Camaradas, militantes, amigos y simpatizantes, asumanos con absoluta responsabilidad esta tarea, en cada cantón y provincia debemos encontrarnos para discutir las líneas de ese programa, partiendo de la base de la necesidad de consolidar, profundizar y radicalizar el proyecto político, construyamos las líneas de acción para el próximo gobierno, culminada esa tarea deberemos disputar juntos la inclusión de cuadros militantes para que nos representen en la Asamblea Nacional y en el poder ejecutivo, esto será un paso más hacia la toma y la construcción del poder, nosotros estamos convencidos que lo lograremos, lo haremos por nuestros sueños, por nuestras familias, por las nuevas generaciones, lo lograremos porque tenemos un compromiso con la historia, con nuestro pueblo y en nuestro caso, con nuestro pueblo por el socialismo si latimos como un solo corazón!

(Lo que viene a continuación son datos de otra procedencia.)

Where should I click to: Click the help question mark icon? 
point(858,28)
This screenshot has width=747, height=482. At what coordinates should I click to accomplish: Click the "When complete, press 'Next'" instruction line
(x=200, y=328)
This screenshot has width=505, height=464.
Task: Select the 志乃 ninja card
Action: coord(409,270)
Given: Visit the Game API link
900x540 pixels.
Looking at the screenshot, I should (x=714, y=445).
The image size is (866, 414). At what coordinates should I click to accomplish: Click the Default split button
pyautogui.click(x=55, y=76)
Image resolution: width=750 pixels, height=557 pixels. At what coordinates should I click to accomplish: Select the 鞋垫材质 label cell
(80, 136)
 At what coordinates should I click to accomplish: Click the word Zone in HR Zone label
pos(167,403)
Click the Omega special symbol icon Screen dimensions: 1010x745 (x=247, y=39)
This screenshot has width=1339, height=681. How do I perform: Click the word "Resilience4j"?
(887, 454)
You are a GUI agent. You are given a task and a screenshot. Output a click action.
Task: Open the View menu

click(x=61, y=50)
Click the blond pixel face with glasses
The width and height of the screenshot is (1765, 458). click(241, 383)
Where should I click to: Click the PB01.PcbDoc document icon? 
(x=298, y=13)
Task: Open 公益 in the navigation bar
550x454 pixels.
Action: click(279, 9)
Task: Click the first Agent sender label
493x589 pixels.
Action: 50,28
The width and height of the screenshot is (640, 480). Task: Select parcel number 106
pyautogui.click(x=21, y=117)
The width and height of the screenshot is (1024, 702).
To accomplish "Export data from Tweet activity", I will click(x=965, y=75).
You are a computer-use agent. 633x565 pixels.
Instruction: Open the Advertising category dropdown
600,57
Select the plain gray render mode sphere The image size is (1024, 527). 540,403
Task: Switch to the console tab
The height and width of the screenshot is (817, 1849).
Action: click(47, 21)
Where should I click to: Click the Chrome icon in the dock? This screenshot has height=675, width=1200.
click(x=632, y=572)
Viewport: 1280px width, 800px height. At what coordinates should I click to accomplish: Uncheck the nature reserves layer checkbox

“La teoría de Marx puso en claro la verdadera tarea de un partido socialista revolucionario: no inventar planes de re-estructuración de la sociedad ni ocuparse de la prédica a los capitalistas y sus acólitos de la necesidad de mejorar la situación de los obreros, ni tampoco urdir conjuraciones, sino organizar la lucha de clase del proletariado y dirigir esta lucha, que tiene por objetivo final la conquista del Poder político por el proletariado y la organización de la sociedad socialista.” Lenin.